A Verdi pleasant morning. I have the DVD of the Zeffirelli film of La Traviata with Plácido Domingo and Teresa Stratas on my desk because Simon [Morrison] asked me to do a lecture on La Traviata for MUS 238 (Romantic Music). So, this morning I came in and lectured to his class on La Traviata and I used this film. It’s from 1983 and it’s stupendous – absolutely stupendous. And along with that is The Verdi Companion.
Models of the past. This isn’t on my desk, but on a table opposite, I have a model of the Drottningholm Theatre outside of Stockholm, which is one of the very few opera theaters in existence that still has the Baroque stage machinery in it. My husband Jack Hill spent hours putting it together, as it’s made of hundreds of tiny cardboard pieces. I first toured the theater about a decade ago when Mark Tatlow, then the Music Director, invited me to speak at a conference associated with their performance of Monteverdi’s L’incoronazione di Poppea. Stage spectacle was remarkable in the seventeenth and eighteenth centuries! I still use my Drottningholm pictures when I teach opera.

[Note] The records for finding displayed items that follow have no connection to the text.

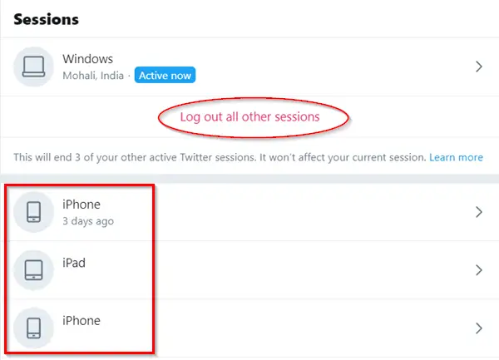The height and width of the screenshot is (360, 499).
Task: Select the Windows session name
Action: click(x=87, y=59)
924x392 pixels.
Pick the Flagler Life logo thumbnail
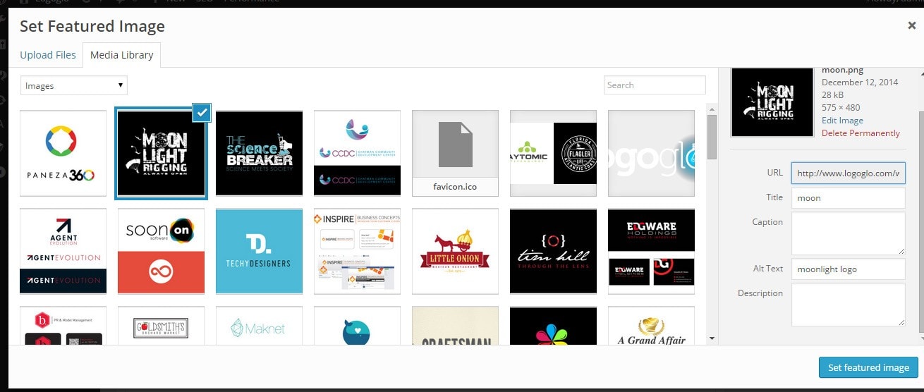point(553,153)
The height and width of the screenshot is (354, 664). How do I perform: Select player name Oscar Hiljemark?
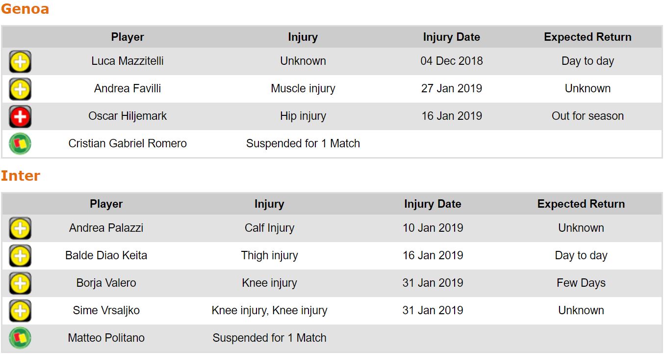click(x=128, y=116)
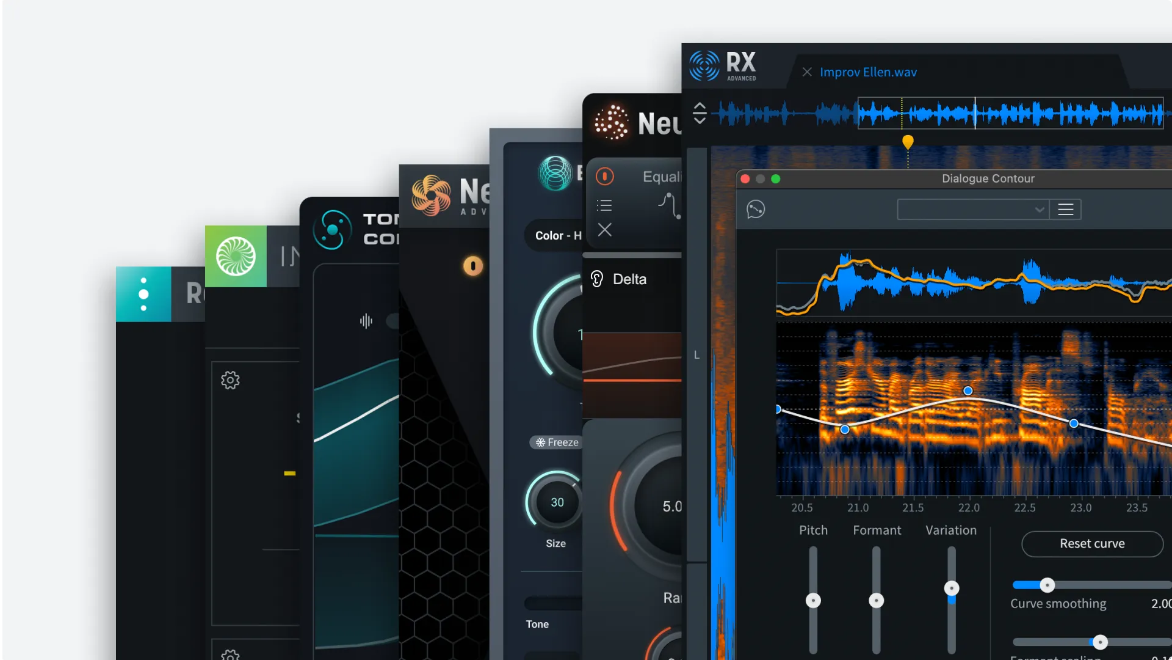The height and width of the screenshot is (660, 1172).
Task: Select the Improv Ellen.wav file tab
Action: click(868, 72)
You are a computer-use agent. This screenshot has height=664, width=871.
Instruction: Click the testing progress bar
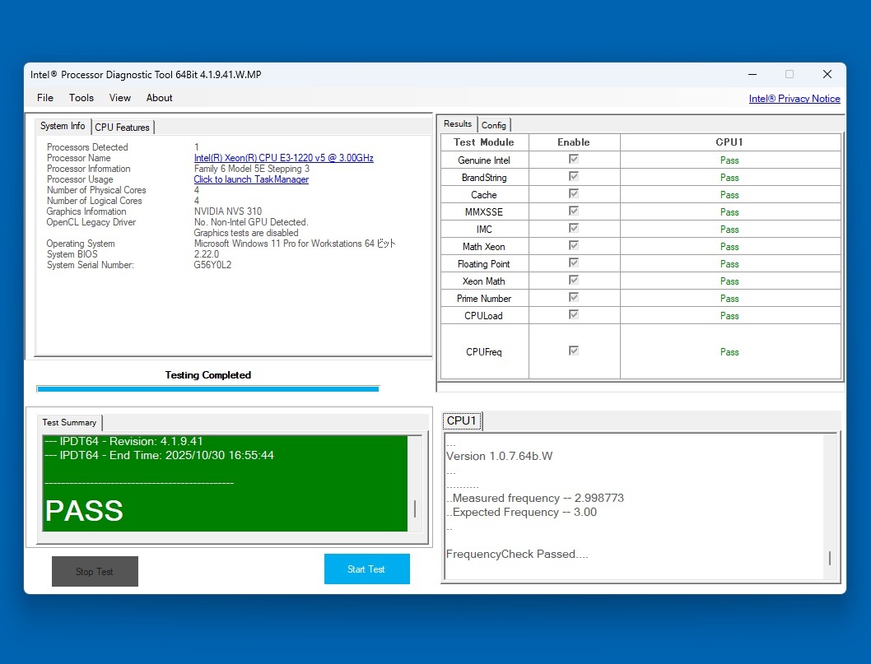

Feigning madness. I also have sheets of paper with the musical notation from the Peking Opera Shanghai Immersion Program (POSIP), sponsored by the Program in East Asian Studies, which I’ve been involved in for the last few years, on my desk. The notation is sort of like a moveable ‘do’ system with numbers and measure-line markings that provide a kind of transcription of this very different style of singing. In the summer of 2018 and 2019, I had the opportunity to go to Shanghai along with the students in the program to learn directly from the top stars of the Shanghai Peking Opera Company. Although – unlike the students – I did not speak Mandarin, as an opera scholar I wanted to learn about Peking Opera and help the students better understand how it relates to western opera. I also think I ate every dumpling in the entire city during those two summers. I helped out this summer [2022] as well, though we did it remotely because of COVID. We all learned an aria, myself included, and then we worked in one-on-one Zoom meetings with these amazing teachers, and top stars, to prepare the music for a workshop performance. I also used this experience to present my first academic paper dealing with Chinese Opera: I compared excerpts from a Peking opera called The Cosmic Blade with a seventeenth-century Venetian opera entitled La finta pazza (The feigned madwoman), as both operas featured a woman who pretends to be insane. There are many mad scenes in opera, but the convention of feigned madness is really interesting as the protagonist must both act crazy and indicate either to the audience or other people on the stage that she’s only faking it. It’s a way to experiment with the extremes of what the musical language can do. I came to better understand how crazy the feigned mad scene was in The Cosmic Blade by learning an aria that the major character sings before she pretends to be crazy – the mad scene would have been way too hard! I ended up presenting the paper at the International Musicological Society in Athens and then had the chance to perform the aria at our workshop in Taplin Auditorium. Studying Yiddish and Peking Opera give me a chance to try something entirely new!